*Work to complete*
Instruction for the entries that follow: retype exactly the lines from the line with "Instruction: Select the" to the line with "Task: Select Blending", both included, and omit all others.

Saved entries:
- Opening Delimiter -
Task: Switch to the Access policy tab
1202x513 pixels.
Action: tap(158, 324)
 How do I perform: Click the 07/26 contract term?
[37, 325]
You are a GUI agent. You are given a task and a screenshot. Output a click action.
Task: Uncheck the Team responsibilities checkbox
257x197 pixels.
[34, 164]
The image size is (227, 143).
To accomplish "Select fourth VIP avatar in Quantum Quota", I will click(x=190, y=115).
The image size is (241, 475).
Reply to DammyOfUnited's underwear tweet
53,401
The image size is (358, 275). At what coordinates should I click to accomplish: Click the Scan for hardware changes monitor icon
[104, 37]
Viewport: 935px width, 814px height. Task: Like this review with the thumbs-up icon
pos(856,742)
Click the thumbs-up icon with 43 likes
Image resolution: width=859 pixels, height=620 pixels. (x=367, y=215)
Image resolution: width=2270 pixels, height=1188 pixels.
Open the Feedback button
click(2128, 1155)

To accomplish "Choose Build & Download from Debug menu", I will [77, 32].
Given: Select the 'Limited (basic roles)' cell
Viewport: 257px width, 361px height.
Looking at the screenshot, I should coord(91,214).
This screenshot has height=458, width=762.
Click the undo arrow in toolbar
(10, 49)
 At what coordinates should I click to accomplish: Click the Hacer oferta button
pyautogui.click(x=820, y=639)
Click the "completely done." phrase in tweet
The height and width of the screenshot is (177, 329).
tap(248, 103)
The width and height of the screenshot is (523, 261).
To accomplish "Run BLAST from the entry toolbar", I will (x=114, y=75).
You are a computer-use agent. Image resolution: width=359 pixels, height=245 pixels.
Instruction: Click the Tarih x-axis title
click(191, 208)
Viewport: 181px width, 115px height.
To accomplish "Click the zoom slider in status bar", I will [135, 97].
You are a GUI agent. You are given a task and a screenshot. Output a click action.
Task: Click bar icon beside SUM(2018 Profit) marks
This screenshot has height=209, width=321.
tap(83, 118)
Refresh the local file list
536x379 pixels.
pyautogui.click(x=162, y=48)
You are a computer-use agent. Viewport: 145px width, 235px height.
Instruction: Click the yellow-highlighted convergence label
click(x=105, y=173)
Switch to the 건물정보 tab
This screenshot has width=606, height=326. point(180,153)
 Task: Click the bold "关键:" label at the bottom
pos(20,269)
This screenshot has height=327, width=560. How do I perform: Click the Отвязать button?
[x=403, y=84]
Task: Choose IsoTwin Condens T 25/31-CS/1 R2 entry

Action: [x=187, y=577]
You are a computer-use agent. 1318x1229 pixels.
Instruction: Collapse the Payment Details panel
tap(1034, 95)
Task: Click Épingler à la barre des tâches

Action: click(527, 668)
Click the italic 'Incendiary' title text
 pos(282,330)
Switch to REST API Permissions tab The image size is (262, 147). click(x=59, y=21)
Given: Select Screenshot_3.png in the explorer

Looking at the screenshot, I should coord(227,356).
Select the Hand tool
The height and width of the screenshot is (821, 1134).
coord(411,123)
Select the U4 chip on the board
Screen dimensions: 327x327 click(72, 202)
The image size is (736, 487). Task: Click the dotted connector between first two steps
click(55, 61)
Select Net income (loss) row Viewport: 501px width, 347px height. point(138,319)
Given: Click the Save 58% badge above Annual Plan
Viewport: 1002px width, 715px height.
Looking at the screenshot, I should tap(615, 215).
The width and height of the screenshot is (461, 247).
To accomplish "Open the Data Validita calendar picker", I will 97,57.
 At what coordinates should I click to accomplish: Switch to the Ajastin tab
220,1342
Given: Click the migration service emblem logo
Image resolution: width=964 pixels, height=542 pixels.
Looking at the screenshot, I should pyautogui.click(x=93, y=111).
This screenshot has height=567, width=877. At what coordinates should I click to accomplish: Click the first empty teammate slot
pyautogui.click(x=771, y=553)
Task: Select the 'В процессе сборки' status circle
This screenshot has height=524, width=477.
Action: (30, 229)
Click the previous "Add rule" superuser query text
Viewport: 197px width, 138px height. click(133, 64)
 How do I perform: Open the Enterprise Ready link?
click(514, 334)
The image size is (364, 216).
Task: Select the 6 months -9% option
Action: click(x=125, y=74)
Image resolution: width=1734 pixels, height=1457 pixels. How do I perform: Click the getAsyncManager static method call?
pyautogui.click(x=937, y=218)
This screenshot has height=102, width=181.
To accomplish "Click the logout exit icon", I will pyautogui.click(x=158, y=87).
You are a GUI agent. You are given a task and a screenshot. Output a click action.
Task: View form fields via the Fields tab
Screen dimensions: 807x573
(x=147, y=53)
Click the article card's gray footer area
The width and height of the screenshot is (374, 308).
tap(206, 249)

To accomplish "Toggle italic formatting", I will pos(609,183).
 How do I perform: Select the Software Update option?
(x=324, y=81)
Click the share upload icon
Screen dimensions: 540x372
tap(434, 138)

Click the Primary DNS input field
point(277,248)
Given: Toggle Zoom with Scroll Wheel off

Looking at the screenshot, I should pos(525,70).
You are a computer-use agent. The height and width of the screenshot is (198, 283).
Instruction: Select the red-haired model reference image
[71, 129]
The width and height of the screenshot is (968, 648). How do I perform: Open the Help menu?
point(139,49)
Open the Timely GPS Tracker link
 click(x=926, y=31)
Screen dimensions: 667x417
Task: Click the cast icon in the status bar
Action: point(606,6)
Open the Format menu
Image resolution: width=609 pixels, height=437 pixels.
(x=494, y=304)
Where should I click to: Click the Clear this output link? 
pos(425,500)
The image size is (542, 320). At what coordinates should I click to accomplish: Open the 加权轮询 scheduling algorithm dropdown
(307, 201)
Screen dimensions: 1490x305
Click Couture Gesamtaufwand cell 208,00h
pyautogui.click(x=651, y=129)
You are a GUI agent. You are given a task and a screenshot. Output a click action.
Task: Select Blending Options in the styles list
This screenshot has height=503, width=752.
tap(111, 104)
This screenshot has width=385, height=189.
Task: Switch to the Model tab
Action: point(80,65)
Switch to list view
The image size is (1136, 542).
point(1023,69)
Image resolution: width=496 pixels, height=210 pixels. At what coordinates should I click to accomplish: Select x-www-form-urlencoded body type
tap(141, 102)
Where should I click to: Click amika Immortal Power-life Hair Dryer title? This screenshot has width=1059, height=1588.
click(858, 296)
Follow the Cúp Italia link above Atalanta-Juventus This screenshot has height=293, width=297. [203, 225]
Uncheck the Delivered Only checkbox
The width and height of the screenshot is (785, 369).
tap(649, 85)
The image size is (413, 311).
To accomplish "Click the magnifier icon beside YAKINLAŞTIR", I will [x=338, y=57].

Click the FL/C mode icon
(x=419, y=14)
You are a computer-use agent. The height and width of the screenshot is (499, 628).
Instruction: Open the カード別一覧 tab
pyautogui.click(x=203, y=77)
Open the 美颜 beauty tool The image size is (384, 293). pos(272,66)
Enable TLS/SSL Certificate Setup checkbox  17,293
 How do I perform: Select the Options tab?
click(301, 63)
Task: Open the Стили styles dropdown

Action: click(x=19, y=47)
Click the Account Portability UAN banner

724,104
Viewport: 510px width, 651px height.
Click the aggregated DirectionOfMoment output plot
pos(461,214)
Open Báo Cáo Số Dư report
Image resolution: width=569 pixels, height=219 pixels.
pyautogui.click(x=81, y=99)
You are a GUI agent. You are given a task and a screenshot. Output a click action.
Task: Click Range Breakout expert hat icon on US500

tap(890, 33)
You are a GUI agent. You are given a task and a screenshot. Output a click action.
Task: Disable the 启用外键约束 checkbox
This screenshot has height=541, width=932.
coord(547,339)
- Closing Delimiter -
*Answer space*
Instruction: Select the red-haired model reference image
[71, 129]
The width and height of the screenshot is (968, 648). How do I perform: Open the Help menu?
point(139,49)
Open the Timely GPS Tracker link
 click(x=926, y=31)
Screen dimensions: 667x417
Task: Click the cast icon in the status bar
Action: point(606,6)
Open the Format menu
Image resolution: width=609 pixels, height=437 pixels.
(x=494, y=304)
Where should I click to: Click the Clear this output link? 
pos(425,500)
The image size is (542, 320). At what coordinates should I click to accomplish: Open the 加权轮询 scheduling algorithm dropdown
(307, 201)
Screen dimensions: 1490x305
Click Couture Gesamtaufwand cell 208,00h
pyautogui.click(x=651, y=129)
You are a GUI agent. You are given a task and a screenshot. Output a click action.
Task: Select Blending Options in the styles list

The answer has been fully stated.